POP CULTURE: Losing My Religion

What’s lost when we no longer have the record-store experience?

Spencer Patterson

For so many of us, that's how it was in the '70s, '80s and '90s. Got a few minutes to kill between appointments? Hit the nearby record store. Looking for a spot to hook up with friends? A record store would do nicely. On vacation in a strange city? Maybe the concierge can recommend a good record store ... or 10. In high school, I must have spent as many lunch hours burrowing through bins of vinyl LPs, cassette tapes and compact discs as I did consuming actual food. In college, I'd routinely drive 45 minutes to a little town called Horseheads because the store there had the best selection of used CDs in New York's Finger Lakes region.

As we delve into 2007, however, we're in danger of losing that once-vibrant scene, and a part of ourselves with it, forever, particularly those of us living in Southern Nevada. Balcony Lights, Big B's and even Tower Records have shut their doors, and it's a safe bet nobody is lining up to take their place—at least no one with a modicum of business sense. Now, unless skimming through the Top 10 at Target or trying to talk music with the cell-phone salesman at Best Buy is your idea of record shopping, you've basically got Zia Record Exchange as the lone beacon of a fast-fading experience. And while I, having spent the bulk of my childhood allowance at the Arizona-based chain, am as big a Zia fan as you're likely to find in Las Vegas, the idea that we're down to one non-specialty independent record location makes me feel sad, not to mention a bit old.

We all know why it's happening: Folks just aren't buying music like they used to, at least not anywhere that requires them to shower, get dressed and actually leave their homes. Downloads, legitimate or otherwise, are easily obtainable with a high-speed connection, and individual-song purchases present an attractive option to anyone sick of spending $15 on a disc only to discover they dig two of its tracks. Even many who still prefer owning hard copies hit the Internet to get them. I'll admit I've done most of my CD shopping online the past five years, principally because I can sample unheard artists and locate underground scarcities without having to gas up my car.

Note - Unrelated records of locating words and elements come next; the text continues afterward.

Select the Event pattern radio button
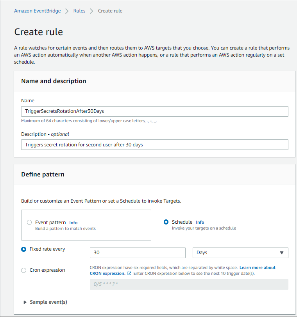This screenshot has height=317, width=297. pos(29,223)
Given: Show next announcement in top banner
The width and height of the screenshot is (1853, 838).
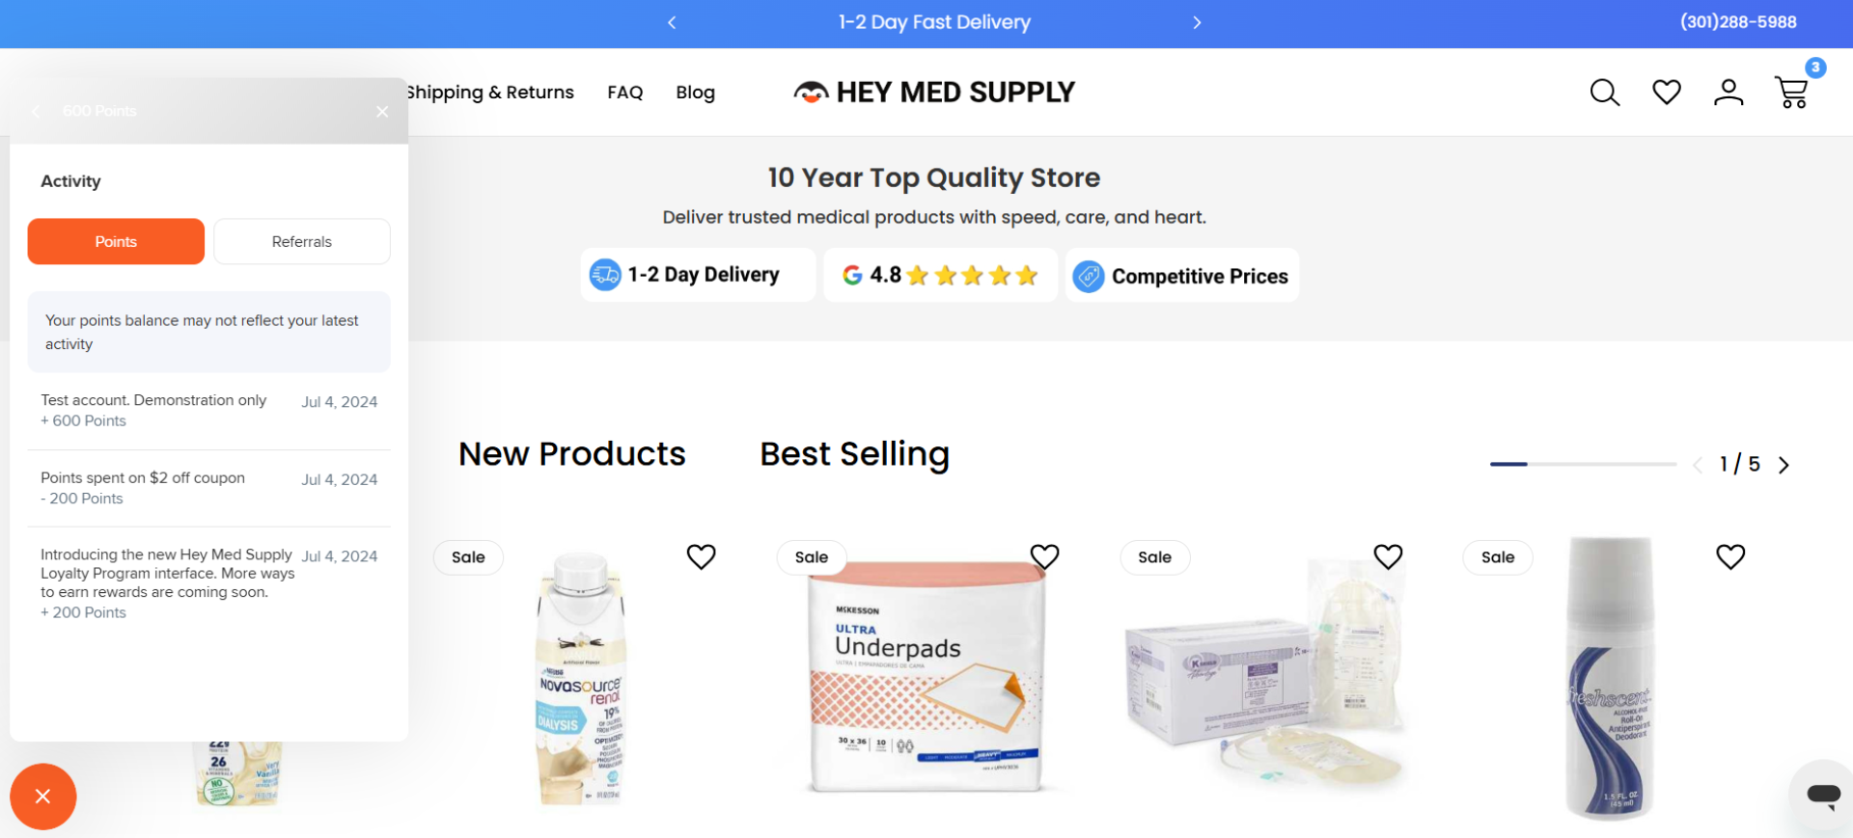Looking at the screenshot, I should click(x=1197, y=22).
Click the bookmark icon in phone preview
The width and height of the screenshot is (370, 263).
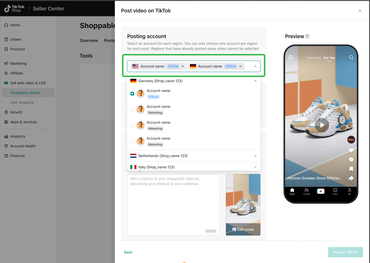point(351,169)
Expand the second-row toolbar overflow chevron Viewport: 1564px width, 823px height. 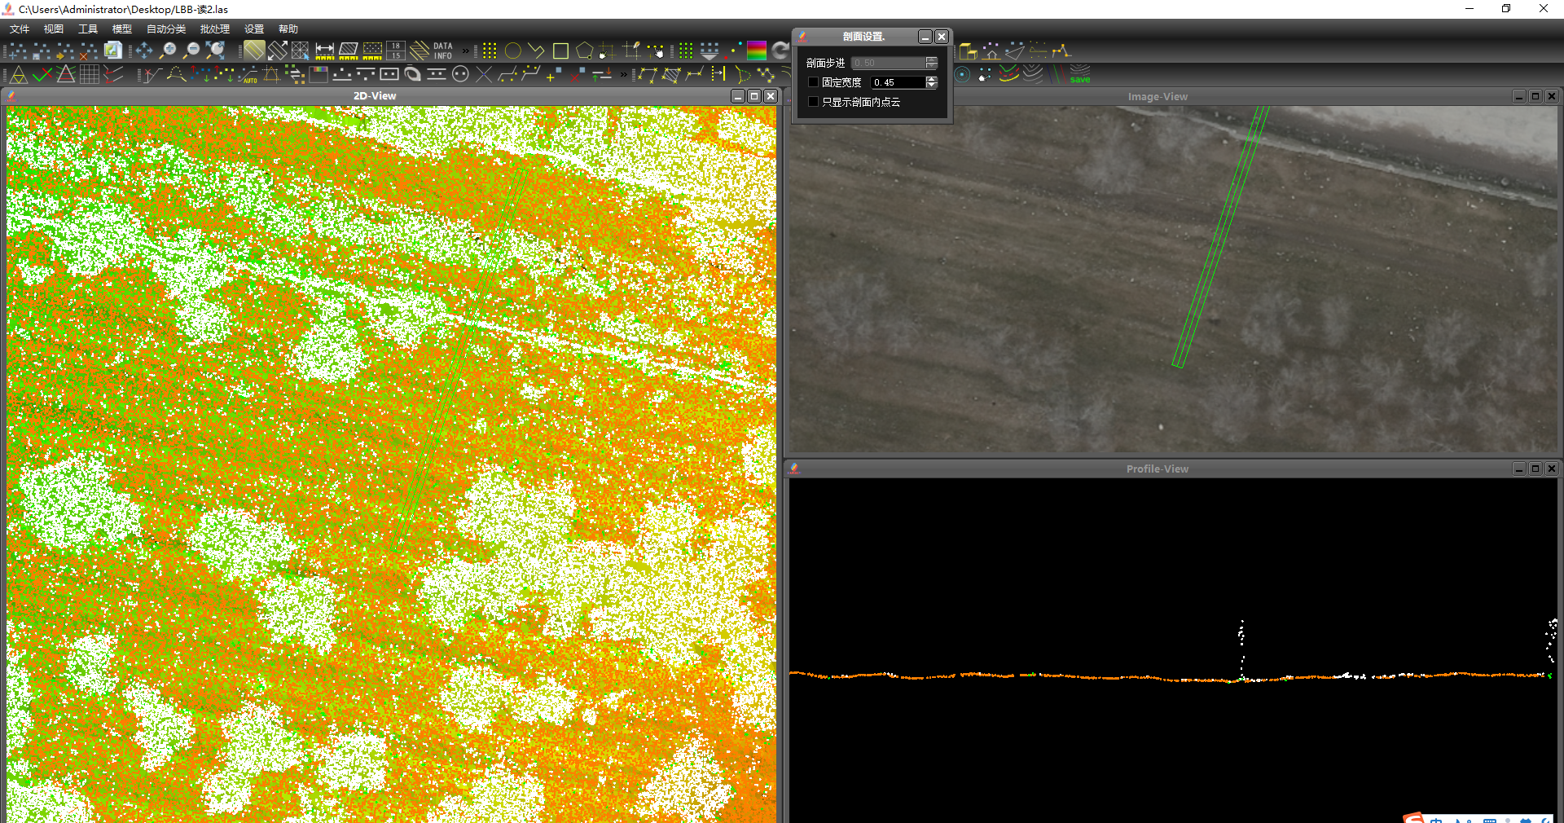(624, 75)
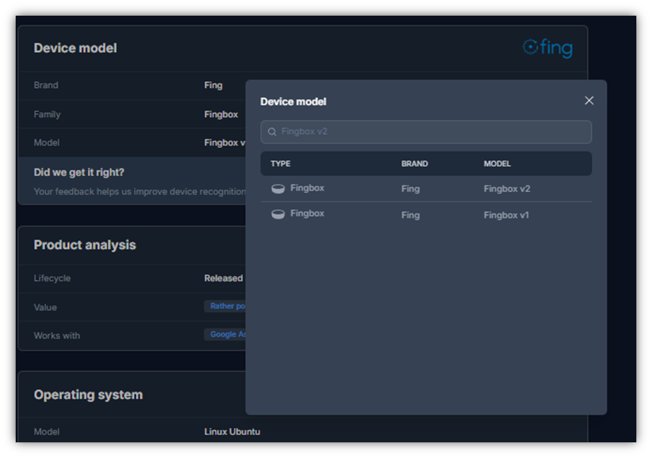
Task: Click Fing brand cell in second result row
Action: click(410, 215)

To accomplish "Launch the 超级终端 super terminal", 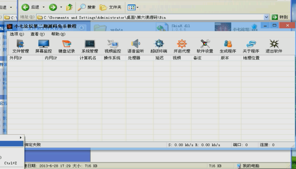I will 159,46.
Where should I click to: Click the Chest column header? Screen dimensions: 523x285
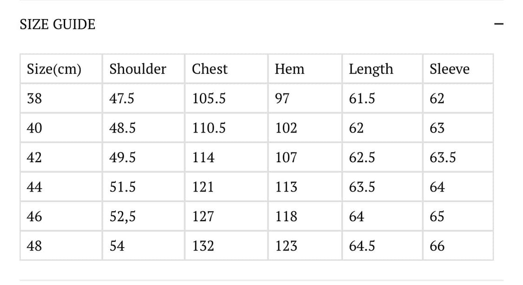210,69
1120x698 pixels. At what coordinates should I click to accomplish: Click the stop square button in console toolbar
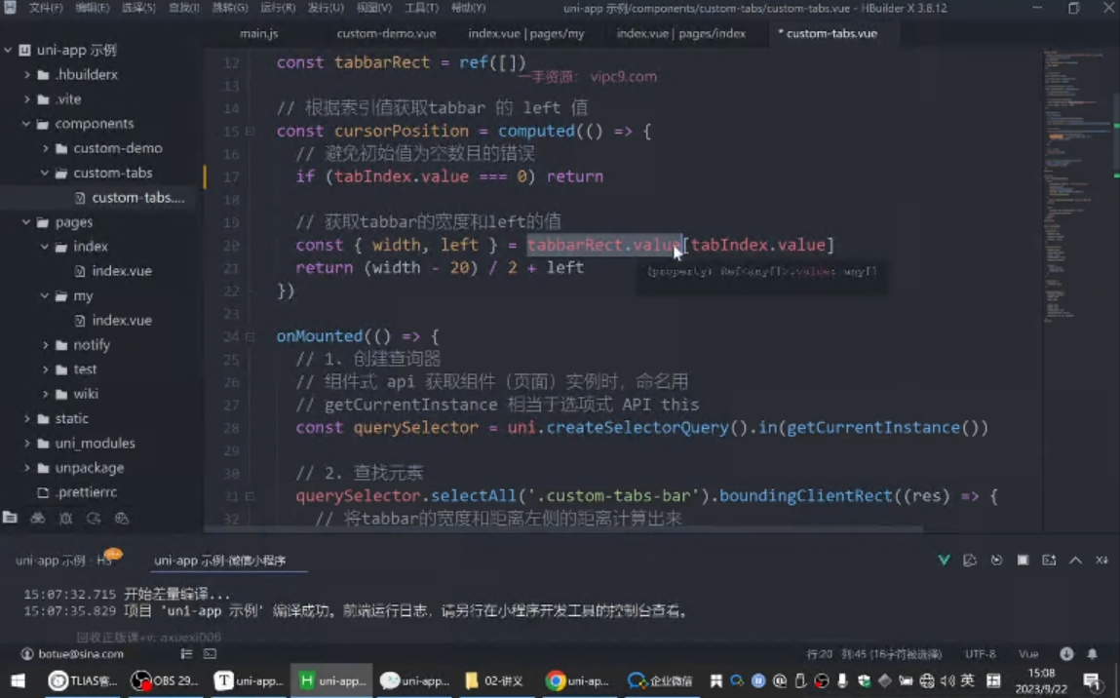(1023, 561)
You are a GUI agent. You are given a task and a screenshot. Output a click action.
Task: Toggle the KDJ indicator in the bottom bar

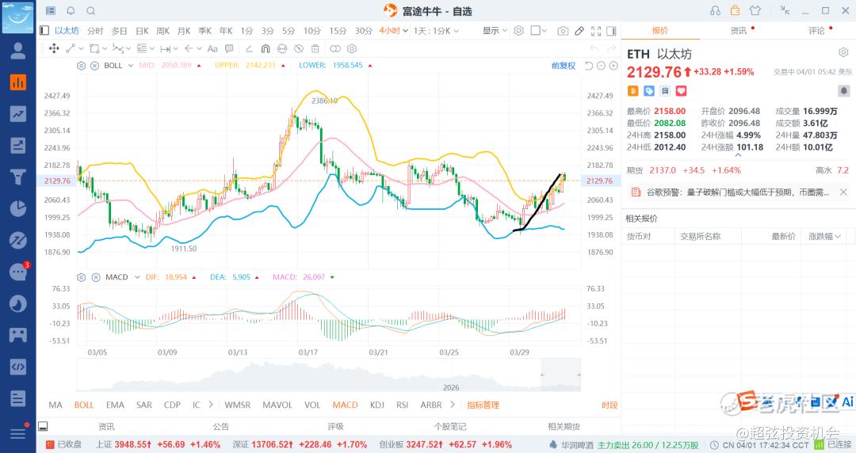[x=378, y=405]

But as I browsed through the price-slashed racks at Tower's giant going-out-of-business sale last month—a ritual I repeated four times to the tune of some 100 new acquisitions—I was reminded just how much I'd been missing out. Missing out on being in the trenches and dirtying my hands with actual, physical product, as nature intended. Missing out on holding honest-to-goodness cover art in my hands, and occasionally buying a disc for no reason other than that it looked cool. And missing out on the strange camaraderie of a brick-and-mortar record shop, where clerks and sometimes even fellow customers are eager to break open a debate over whether The Fall were as good once Brix came aboard, or about which New Zealand band was more underrated, The Dead C or Bailter Space.

I actually met a close friend for the first time in a record store, when we began gabbing about Pink Floyd as we stood in the classic rock section. Given the dearth of such vendors—not to mention the fact that we both download most of our music now—I doubt we would ever have bumped into one another in today's world.